For me, it was one of the most important subjects I took at university as it demonstrated the value entrepreneurial engineers bring when they build a company based on technological innovation and fittingly is called Technology Venture Creation. On top of this, the class is heavily interactive and brings in world class entrepreneurs as guest speakers.
Astoundingly, this was the first time anyone at university had encouraged me to think about starting a technology company and building something of value. I thought this was crazy and ultimately doing that course influenced me to start an accelerator, INCUBATE, and a bunch of my classmates to do their own startups.
At a quick glance;
Ben started Brainworth — and edu-tech company that had a lofty ambitions but ultimately failed. That led him to co-found Meta Glasses, an augmented reality startup that went through Y-Combinator in 2013 and to date has raised over $23 million.
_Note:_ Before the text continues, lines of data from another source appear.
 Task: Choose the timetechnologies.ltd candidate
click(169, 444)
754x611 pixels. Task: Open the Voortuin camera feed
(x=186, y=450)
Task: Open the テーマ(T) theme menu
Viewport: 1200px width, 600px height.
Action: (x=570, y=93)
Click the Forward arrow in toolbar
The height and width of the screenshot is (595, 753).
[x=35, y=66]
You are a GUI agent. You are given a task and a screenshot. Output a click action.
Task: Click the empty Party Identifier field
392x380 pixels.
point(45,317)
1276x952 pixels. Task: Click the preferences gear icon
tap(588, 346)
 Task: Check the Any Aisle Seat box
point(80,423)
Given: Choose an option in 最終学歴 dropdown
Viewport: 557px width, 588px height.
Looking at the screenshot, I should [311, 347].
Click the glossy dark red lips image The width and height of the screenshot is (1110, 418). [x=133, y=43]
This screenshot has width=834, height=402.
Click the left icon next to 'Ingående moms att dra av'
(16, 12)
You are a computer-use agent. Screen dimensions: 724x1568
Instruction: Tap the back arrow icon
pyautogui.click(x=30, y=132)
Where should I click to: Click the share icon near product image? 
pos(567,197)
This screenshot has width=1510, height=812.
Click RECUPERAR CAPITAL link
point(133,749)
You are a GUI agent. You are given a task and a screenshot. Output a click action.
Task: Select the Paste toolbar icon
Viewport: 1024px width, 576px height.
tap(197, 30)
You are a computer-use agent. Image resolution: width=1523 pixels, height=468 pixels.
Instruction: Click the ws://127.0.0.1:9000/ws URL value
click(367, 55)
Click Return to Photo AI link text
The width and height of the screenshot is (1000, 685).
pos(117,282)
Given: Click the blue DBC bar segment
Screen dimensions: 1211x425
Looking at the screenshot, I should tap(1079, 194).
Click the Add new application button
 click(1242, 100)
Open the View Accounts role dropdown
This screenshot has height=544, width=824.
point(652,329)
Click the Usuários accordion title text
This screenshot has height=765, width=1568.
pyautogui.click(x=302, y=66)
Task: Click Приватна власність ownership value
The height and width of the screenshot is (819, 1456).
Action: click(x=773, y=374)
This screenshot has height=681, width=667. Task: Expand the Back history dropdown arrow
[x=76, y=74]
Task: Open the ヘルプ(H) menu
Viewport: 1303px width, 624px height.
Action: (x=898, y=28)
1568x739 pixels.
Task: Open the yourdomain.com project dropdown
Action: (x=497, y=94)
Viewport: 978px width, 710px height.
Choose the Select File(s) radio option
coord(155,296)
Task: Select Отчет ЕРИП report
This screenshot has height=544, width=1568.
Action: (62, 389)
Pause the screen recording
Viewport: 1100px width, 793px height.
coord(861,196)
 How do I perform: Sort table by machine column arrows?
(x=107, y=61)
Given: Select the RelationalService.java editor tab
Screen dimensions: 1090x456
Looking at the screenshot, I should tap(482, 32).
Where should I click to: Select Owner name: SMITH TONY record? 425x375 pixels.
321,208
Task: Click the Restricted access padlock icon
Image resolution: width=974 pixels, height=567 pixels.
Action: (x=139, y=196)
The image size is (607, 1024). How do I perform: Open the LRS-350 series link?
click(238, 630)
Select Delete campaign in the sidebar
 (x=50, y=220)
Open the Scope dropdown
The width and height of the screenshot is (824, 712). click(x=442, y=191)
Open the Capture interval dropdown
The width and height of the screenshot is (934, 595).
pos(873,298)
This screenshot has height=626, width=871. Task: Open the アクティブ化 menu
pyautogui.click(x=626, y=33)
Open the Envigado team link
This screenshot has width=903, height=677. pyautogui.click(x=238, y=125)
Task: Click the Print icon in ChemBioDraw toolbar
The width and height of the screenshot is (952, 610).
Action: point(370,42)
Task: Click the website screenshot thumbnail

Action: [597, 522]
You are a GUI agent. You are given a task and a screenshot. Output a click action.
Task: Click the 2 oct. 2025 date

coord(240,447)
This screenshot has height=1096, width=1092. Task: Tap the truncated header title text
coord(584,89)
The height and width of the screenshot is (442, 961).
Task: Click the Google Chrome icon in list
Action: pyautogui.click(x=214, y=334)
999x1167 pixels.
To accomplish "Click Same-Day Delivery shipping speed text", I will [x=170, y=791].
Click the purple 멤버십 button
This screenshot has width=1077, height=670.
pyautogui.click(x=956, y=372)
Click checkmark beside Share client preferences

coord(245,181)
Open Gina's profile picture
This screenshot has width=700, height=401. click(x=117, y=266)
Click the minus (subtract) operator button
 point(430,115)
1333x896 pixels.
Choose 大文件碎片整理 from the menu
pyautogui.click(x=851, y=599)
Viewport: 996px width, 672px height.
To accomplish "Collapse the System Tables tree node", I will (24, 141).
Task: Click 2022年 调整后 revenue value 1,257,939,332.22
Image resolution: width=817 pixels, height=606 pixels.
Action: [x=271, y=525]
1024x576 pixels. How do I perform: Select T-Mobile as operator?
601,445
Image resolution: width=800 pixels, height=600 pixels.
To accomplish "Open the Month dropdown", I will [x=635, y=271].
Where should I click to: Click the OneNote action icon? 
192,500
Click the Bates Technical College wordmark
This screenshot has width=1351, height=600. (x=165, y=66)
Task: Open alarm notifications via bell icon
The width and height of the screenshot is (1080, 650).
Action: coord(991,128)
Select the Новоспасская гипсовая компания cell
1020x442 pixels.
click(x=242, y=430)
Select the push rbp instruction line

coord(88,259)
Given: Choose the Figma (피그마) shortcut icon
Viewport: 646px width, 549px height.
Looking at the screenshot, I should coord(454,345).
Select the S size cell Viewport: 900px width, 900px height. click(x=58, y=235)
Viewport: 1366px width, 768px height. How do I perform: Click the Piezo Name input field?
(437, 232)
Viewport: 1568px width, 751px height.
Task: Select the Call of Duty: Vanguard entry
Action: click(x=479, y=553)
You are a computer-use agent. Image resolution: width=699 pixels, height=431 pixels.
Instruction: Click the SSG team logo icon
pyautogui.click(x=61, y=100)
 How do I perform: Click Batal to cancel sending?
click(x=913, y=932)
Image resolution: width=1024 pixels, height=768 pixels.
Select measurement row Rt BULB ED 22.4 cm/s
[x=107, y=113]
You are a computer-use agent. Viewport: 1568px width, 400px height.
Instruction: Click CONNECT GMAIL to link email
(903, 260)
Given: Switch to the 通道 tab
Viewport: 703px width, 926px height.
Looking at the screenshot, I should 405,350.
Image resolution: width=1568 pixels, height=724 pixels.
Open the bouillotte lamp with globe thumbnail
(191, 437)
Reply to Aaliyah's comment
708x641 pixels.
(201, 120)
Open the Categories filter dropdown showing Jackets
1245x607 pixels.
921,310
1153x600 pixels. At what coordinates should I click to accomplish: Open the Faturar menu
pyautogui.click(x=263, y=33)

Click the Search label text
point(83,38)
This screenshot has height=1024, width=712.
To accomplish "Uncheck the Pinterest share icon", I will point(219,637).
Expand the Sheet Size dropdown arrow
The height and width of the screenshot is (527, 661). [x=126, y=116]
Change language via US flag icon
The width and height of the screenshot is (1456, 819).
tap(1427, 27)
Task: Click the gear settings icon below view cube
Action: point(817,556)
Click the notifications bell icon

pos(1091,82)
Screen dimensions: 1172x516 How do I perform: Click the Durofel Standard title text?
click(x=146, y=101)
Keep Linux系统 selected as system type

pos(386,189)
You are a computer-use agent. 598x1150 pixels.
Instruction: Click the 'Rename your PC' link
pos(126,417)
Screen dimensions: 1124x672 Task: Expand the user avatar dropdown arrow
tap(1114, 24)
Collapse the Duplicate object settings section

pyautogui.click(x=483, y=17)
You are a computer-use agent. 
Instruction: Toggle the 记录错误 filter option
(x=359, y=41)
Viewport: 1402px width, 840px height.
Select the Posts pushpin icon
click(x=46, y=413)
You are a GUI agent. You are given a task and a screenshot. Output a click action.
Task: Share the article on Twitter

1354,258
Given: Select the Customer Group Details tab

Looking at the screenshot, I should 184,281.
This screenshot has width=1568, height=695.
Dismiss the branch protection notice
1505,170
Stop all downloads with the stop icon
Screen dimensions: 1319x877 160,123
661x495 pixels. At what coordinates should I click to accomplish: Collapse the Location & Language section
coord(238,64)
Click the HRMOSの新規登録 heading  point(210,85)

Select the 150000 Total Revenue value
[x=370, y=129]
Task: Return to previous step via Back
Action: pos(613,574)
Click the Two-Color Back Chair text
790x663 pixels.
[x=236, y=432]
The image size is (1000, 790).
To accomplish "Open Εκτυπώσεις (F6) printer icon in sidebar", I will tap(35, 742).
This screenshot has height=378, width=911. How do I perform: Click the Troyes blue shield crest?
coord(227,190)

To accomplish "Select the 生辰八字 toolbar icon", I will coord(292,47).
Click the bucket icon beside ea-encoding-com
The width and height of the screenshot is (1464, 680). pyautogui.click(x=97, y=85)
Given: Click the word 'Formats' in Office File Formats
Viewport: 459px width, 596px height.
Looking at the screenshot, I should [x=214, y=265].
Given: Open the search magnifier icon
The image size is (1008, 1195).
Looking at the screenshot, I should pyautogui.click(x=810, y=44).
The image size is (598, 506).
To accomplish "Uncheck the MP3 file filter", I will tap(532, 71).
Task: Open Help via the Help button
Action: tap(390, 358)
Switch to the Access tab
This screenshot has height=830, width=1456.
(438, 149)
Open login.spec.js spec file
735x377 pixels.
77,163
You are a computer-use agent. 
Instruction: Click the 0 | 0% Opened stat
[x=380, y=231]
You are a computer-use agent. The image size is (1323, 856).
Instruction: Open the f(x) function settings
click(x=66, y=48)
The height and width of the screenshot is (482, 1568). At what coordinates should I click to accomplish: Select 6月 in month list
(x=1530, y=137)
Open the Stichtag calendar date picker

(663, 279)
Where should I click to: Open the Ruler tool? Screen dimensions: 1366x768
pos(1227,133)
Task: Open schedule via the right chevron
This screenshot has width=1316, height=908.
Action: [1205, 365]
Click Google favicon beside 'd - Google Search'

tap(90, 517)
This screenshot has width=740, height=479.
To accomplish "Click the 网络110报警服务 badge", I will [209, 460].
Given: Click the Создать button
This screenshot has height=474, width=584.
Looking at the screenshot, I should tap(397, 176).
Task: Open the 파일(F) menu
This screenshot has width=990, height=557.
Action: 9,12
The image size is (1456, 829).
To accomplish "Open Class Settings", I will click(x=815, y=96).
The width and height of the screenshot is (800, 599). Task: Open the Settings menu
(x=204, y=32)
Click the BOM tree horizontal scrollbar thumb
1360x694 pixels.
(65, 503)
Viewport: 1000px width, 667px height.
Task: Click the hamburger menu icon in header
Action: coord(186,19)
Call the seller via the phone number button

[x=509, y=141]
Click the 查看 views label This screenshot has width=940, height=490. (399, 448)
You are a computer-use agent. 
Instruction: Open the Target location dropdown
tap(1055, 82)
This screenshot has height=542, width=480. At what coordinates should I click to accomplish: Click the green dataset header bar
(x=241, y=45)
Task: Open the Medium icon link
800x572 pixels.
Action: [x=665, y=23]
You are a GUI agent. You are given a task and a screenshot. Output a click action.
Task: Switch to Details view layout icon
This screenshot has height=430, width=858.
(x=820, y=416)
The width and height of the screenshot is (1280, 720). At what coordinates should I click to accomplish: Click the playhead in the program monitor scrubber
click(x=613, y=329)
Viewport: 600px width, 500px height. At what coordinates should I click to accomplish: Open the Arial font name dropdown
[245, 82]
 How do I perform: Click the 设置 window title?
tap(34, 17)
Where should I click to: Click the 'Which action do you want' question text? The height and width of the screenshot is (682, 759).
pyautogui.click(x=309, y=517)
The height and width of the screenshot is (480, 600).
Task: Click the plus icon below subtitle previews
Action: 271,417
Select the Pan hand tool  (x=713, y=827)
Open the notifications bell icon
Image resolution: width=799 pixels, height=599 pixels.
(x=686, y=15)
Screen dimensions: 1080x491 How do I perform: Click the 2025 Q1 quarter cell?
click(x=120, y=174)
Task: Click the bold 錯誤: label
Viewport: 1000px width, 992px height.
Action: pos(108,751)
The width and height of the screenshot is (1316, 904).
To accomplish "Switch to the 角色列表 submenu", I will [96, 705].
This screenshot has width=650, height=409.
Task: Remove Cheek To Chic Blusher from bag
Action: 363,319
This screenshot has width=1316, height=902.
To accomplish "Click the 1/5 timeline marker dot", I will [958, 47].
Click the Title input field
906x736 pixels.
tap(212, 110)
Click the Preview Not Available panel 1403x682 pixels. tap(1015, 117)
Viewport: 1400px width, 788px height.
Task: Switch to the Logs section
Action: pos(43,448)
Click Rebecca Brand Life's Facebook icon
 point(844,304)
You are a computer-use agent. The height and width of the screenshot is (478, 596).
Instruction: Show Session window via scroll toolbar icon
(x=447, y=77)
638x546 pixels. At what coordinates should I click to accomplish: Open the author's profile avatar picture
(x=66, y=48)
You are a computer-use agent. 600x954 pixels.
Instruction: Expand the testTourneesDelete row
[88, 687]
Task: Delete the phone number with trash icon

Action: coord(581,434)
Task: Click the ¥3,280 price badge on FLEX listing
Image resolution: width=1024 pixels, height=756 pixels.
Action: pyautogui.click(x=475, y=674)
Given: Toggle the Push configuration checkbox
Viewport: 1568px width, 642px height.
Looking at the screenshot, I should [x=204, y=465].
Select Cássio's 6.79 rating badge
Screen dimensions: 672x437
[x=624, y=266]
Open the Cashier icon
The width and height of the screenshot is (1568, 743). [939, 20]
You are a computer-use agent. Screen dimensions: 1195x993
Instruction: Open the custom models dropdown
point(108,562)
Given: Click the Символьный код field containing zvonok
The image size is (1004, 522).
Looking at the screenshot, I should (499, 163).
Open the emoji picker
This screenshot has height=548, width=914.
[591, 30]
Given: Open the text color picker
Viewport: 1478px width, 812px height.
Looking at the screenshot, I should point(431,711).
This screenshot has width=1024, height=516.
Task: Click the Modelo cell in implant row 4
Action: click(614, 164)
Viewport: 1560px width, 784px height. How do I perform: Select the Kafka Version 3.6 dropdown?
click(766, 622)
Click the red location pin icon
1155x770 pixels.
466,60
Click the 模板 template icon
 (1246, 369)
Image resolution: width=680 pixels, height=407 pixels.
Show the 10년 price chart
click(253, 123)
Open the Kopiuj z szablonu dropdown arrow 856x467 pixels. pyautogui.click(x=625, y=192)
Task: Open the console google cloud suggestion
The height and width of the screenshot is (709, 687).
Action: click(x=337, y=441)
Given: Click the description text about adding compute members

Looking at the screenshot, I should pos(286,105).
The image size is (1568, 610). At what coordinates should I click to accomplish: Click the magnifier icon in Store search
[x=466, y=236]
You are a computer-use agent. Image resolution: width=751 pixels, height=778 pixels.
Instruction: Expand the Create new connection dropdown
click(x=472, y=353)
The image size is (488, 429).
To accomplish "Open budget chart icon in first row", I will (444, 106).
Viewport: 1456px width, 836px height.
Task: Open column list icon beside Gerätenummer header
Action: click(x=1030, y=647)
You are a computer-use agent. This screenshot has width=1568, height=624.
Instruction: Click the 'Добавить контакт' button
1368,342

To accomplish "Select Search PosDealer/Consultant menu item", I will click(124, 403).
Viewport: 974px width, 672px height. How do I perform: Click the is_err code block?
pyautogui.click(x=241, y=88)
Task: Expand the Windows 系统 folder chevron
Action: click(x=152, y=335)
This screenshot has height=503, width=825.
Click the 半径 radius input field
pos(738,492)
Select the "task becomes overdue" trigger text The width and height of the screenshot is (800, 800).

Chris, started Minefold after the class which provided easy-setup game hosting to just over 100k people and went through YC in 2012 but that also failed. Now they’ve gone on to start Assembly which is a platform for developers to collaborate and recently raised $2.9m.
And more recently;
Nick, started Edisse after the class which is a smart-watch that detects falls for the elderly. They ended up going through the first accelerator cycle of INCUBATE (a couple of years after I had graduated from the same class!) and last year raised $380k seed to build out their first product.
Allen, started Tzukuri, designer sunglasses with bespoke technology that alerts you if you’ve left them behind, raised $500k seed last year (and I’m now a founding Advisor).
And many more from the class have started or gone on to work for startups and I’m sure will continue to help build technology companies.
While I know my class mates mentioned above were always entrepreneurial the value of being able to study technology ventures as part of your degree is enormous in shaping your actions and perspective post university.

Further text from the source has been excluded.